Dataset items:
[Start of Attachment]
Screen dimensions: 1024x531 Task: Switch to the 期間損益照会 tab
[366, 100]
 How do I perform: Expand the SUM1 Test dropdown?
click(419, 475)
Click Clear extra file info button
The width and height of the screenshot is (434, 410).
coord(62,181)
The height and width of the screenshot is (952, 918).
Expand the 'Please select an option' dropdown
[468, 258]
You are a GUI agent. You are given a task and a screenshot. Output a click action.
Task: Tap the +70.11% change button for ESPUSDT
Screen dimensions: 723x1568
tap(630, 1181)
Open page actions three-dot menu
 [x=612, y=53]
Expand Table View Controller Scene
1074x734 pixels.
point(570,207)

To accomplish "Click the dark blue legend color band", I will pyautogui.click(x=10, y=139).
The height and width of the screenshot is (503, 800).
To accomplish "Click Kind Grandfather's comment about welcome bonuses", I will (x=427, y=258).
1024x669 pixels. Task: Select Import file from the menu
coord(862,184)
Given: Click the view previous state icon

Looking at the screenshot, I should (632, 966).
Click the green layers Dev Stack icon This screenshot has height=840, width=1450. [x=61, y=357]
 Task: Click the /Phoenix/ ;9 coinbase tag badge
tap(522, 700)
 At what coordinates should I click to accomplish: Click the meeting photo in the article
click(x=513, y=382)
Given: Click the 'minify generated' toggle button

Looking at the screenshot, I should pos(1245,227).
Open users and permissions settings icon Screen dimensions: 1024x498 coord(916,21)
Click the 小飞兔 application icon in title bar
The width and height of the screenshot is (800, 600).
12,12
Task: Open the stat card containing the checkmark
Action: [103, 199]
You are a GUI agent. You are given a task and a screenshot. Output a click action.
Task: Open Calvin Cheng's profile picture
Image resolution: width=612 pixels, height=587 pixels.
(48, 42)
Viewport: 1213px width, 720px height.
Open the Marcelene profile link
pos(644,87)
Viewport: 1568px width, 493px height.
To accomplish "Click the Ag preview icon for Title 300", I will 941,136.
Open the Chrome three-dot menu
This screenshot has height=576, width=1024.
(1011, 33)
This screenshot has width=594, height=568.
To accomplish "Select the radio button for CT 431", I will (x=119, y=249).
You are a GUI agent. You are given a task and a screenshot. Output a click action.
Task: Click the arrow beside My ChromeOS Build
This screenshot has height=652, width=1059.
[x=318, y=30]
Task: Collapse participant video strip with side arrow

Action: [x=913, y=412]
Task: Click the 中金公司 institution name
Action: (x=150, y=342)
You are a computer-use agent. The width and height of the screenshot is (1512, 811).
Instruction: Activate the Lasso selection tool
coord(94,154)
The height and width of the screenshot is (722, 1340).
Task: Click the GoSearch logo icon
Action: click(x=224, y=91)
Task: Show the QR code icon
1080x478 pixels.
[End of Attachment]
> [TASK GOAL]: Whenever a line of the data includes "Viewport", copy that line.

> [COMPLETED TASK]:
Viewport: 1213px width, 720px height.
Viewport: 1568px width, 493px height.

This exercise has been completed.